-- Your assignment --
Every record should be copied exactly, except that pictures are to be omitted.

[Collected data]
• • • • • • •

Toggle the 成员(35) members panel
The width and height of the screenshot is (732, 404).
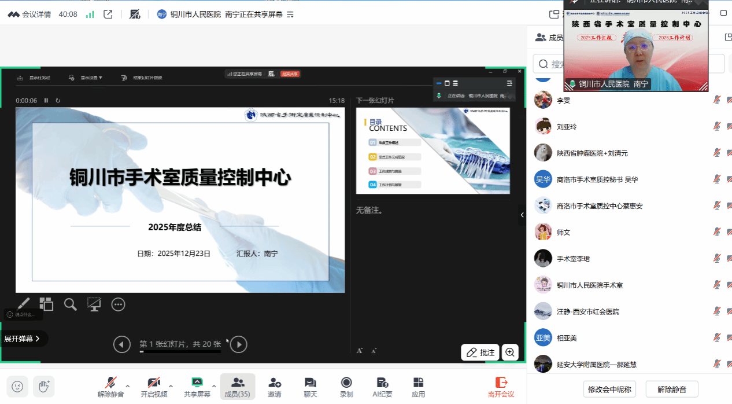tap(237, 387)
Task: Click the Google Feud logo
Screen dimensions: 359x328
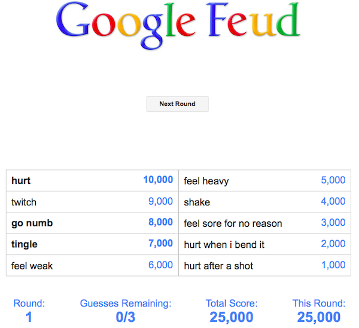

• • • • • • •

-- Response --
Toggle the 成员(35) members panel
The width and height of the screenshot is (732, 404).
tap(237, 387)
Task: Click the Google Feud logo
Screen dimensions: 359x328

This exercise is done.